Problem:
Reproduce the data below verbatim, starting with the line containing "I want to click on y-tick-label: 50, so" and going on through the line containing "This screenshot has height=451, width=617.", both included.

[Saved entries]

====================

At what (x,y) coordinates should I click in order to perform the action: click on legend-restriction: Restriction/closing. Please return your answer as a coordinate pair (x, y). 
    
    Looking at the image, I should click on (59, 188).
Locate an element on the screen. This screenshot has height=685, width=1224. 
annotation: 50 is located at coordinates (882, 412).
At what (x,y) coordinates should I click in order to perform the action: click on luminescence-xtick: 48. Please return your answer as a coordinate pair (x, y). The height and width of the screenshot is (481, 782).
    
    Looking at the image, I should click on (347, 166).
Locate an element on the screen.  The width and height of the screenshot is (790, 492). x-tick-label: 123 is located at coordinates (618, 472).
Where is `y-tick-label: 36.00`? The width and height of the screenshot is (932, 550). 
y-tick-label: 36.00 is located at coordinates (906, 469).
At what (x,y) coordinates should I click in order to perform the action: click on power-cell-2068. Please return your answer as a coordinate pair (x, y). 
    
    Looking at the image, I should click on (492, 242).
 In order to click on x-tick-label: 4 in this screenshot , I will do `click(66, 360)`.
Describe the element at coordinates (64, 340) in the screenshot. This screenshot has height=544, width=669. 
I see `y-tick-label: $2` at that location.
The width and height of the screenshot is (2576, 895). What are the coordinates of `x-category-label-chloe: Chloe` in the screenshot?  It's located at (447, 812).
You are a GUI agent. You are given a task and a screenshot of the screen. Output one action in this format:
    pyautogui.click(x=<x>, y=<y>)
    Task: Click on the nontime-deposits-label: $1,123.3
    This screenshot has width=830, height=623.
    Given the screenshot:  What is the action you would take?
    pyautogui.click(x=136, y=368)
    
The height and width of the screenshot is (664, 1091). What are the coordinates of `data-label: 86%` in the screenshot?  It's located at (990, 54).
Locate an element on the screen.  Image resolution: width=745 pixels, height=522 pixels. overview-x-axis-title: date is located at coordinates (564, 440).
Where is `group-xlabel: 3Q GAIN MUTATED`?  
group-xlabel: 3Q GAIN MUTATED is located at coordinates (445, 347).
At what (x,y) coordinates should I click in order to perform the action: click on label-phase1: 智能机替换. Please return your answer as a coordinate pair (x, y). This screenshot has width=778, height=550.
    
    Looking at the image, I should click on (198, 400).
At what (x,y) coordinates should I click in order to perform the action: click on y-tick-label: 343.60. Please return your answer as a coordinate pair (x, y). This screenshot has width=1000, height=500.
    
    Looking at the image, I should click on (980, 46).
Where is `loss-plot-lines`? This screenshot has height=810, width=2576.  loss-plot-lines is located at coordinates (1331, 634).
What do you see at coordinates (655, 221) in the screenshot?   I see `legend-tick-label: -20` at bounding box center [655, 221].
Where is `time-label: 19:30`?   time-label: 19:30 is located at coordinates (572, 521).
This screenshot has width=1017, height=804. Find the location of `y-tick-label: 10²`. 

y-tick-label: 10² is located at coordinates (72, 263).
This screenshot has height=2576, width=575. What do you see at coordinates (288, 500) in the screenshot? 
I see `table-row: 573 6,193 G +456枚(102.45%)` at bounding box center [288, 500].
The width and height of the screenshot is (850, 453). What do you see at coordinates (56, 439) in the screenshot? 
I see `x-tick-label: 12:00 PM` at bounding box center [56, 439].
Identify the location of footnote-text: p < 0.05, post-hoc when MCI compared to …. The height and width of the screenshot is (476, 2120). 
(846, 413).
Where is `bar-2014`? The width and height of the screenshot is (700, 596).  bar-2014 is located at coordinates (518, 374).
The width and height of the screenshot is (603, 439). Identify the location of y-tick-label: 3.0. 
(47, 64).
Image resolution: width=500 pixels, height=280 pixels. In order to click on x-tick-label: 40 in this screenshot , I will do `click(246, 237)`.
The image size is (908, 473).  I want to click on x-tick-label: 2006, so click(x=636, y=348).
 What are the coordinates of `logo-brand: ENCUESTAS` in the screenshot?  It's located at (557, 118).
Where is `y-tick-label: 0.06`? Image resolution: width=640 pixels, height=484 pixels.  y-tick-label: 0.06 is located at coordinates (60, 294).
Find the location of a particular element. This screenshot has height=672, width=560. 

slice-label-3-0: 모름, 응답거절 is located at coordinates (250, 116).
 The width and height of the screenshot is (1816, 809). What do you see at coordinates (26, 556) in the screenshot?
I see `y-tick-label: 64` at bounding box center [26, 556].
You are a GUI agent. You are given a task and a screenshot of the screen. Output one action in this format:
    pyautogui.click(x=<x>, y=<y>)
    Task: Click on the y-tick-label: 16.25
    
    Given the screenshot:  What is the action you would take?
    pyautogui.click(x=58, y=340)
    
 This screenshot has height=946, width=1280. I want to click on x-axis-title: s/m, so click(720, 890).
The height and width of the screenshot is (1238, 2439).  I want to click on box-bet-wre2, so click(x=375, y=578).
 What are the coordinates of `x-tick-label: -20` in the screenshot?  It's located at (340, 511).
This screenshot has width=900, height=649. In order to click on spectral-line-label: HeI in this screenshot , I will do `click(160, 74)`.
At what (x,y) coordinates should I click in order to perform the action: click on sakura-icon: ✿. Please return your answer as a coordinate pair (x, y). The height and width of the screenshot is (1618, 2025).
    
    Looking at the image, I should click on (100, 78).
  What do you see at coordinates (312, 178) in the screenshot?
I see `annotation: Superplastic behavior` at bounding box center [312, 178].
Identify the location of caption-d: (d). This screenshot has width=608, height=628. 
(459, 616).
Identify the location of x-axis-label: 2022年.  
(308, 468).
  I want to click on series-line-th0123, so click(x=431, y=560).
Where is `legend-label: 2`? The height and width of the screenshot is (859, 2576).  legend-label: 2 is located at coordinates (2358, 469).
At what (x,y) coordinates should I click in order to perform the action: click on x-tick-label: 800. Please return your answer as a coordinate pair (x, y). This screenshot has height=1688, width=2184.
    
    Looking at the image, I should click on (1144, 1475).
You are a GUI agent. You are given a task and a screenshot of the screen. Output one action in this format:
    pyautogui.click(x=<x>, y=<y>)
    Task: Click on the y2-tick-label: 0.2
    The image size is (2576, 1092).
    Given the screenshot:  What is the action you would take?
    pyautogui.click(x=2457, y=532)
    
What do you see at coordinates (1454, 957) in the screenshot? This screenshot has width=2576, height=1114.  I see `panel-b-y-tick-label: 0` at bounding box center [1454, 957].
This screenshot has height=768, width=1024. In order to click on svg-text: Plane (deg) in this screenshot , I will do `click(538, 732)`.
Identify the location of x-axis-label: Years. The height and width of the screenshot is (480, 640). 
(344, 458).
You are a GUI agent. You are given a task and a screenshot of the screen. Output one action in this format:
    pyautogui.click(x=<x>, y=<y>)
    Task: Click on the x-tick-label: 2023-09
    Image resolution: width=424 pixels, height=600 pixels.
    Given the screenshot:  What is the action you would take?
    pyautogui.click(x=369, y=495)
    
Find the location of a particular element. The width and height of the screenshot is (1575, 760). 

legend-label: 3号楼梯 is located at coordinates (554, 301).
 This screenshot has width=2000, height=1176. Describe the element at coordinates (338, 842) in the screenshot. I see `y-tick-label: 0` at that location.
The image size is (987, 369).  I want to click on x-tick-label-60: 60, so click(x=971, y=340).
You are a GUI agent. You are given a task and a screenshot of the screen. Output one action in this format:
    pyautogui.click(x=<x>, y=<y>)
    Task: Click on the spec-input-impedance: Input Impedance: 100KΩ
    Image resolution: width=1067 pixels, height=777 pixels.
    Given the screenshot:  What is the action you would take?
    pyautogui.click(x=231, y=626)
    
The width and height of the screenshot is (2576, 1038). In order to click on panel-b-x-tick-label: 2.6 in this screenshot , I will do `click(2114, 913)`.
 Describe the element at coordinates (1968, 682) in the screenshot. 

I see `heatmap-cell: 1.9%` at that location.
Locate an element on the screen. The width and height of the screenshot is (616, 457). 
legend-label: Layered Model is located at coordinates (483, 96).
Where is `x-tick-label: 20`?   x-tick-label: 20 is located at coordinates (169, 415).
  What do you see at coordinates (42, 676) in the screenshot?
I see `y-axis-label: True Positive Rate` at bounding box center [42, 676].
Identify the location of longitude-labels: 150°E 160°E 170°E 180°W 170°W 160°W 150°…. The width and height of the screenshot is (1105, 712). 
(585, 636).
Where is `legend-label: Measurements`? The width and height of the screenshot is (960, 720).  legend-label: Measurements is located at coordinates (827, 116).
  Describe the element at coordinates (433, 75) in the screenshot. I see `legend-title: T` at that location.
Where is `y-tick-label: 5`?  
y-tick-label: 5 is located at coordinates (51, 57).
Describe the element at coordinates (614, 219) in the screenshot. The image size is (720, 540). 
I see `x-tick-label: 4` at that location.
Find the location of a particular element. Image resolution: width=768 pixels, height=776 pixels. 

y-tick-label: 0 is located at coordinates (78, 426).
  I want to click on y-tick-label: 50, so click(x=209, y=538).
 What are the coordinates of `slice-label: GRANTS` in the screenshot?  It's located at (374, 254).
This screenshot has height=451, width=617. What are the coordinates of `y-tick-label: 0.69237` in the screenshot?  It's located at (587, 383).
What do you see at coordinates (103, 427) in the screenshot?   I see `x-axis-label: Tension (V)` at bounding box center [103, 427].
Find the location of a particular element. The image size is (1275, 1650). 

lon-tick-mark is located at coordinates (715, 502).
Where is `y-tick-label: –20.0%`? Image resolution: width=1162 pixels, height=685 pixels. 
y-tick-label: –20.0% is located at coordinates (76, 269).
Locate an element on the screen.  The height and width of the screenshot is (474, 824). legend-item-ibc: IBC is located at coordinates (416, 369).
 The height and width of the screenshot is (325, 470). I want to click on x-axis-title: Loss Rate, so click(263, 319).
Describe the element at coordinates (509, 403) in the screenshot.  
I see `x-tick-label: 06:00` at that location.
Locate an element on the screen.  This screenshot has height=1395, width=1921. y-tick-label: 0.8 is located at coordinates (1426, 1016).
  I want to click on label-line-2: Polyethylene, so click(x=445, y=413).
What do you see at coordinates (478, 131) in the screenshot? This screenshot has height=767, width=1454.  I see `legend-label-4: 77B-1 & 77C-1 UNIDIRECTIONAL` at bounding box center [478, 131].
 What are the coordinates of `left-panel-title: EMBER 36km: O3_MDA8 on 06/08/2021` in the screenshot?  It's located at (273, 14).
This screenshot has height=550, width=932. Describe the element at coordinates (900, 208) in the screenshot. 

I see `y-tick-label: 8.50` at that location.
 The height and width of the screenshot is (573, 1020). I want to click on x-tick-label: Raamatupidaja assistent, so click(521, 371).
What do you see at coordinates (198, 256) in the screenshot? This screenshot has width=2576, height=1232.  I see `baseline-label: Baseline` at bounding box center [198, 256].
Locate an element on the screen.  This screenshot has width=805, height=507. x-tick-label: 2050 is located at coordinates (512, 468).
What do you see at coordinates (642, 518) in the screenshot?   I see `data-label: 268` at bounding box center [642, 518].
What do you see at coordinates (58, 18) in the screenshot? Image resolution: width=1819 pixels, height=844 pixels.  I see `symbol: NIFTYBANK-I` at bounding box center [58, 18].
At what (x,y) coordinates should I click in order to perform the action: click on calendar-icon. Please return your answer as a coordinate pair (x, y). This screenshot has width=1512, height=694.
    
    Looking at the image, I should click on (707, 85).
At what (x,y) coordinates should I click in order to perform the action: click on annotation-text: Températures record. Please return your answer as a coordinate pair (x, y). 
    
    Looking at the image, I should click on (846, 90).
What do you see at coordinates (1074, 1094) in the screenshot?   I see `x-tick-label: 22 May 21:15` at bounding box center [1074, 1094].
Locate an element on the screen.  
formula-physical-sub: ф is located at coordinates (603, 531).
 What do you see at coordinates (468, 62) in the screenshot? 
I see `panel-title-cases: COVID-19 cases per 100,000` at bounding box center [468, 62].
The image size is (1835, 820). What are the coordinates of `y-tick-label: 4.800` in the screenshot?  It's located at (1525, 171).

====================

Response box:
  I want to click on y-tick-label: 50, so click(x=209, y=538).
 What are the coordinates of `slice-label: GRANTS` in the screenshot?  It's located at (374, 254).
This screenshot has height=451, width=617. What are the coordinates of `y-tick-label: 0.69237` in the screenshot?  It's located at (587, 383).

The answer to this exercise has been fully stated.